There are several architectural issues that I can see in your code:
First if you want to execute something at a fixed rate, use the ScheduledThreadPoolExecutor.scheduleAtFixedRate(...) function. It will make your entire delay code part obsolete as well as ensuring that certain OS timing issues will not interfere with your scheduling.

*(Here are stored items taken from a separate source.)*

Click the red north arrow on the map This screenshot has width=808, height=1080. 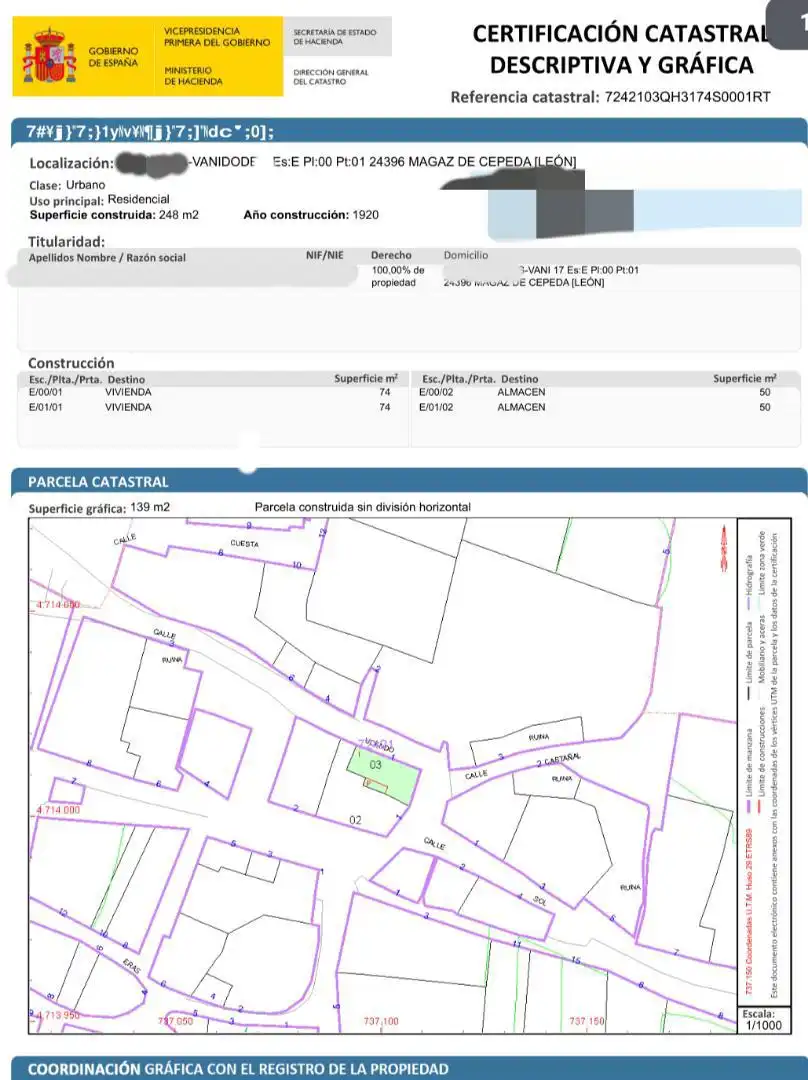click(723, 549)
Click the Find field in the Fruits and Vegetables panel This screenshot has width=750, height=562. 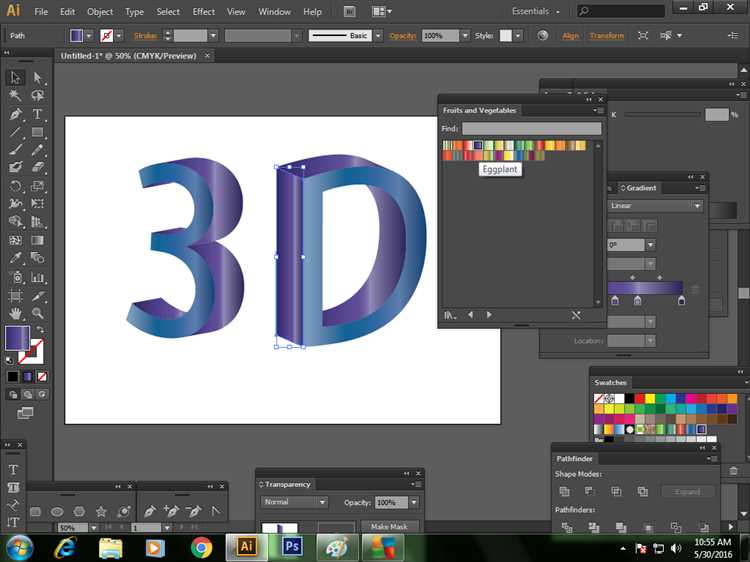[531, 128]
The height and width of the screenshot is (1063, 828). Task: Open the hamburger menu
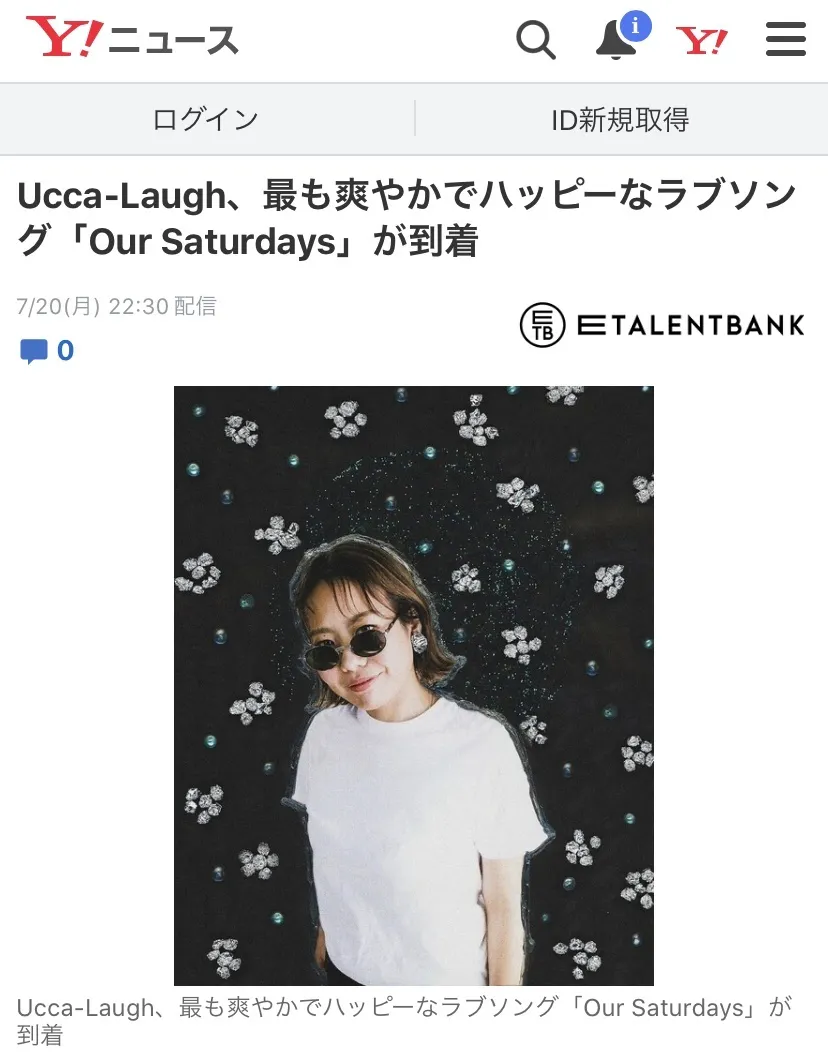pos(786,39)
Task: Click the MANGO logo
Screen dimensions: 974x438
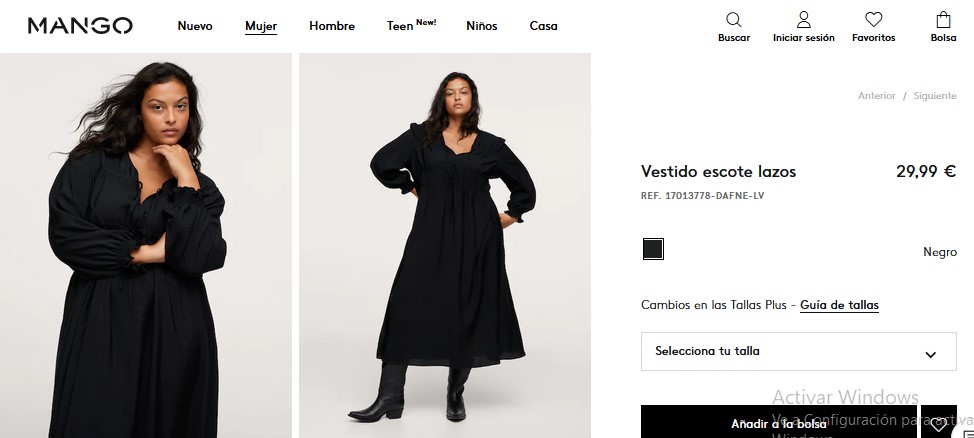Action: [80, 26]
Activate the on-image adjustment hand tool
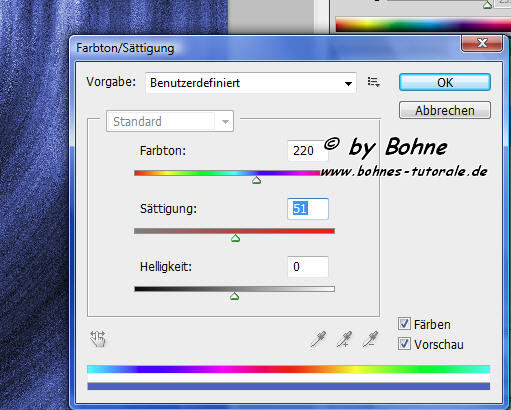The width and height of the screenshot is (511, 410). coord(98,339)
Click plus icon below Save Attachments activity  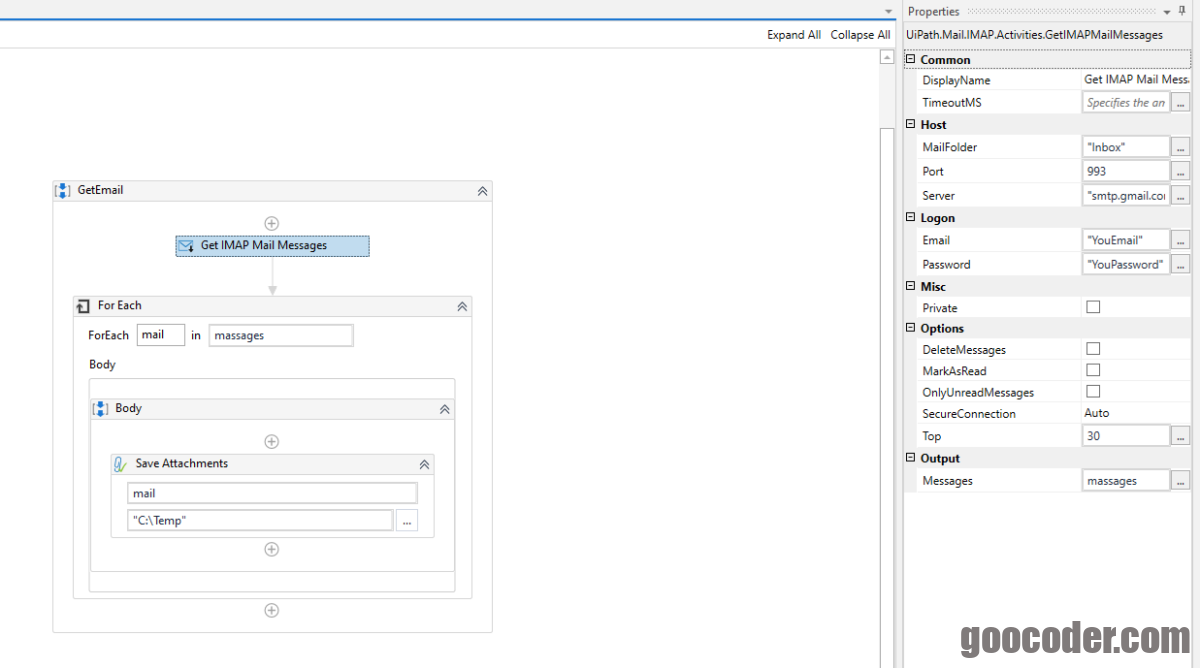(271, 548)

Then to make things faster you need to take your code apart a bit. As far as I can see you have 3 tasks: the capture, the mouse-drawing/conversion and the stream writing. If you put the capture part in a scheduled Runnable, the conversion into multi-parallel execution as Callables into an Executor, and then in a 3rd thread take the results from a result list and write it into the stream, you can fully utilize multi-cores.
Pseudocode:
Global declarations (or hand them over to the various classes):
final static Executor converterExecutor = Executors.newFixedThreadPoolExecutor(Runtime.getRuntime().availableProcessors());
final static LinkedBlockingQueue<Future<IVideoPicture>> imageQueue = new LinkedBlockingQueue<>();
// ...
Capture Runnable (scheduled at fixed rate):
capture = captureScreen();
final Converter converter = new Converter(capture);
final Future<IVideoPicture> conversionResult = converterExecutor.submit(converter);
imageQueue.offer(conversionResult); // returns false if queue is full
Conversion Callable:
class Converter implements Callable<IVideoPicture> {
// ... variables and constructor
public IVideoPicture call() {
return convert(this.image);
}
}
Writer Runnable:
IVideoPicture frame;
while (this.done == false) {
frame = imageQueue.get();
writer.encodeVideo(0, frame);
}
You can ensure that the imageQueue does not overflow with images to render if the CPU is too slow by limiting the size of this queue, see the constructor of LinkedBlockingQueue.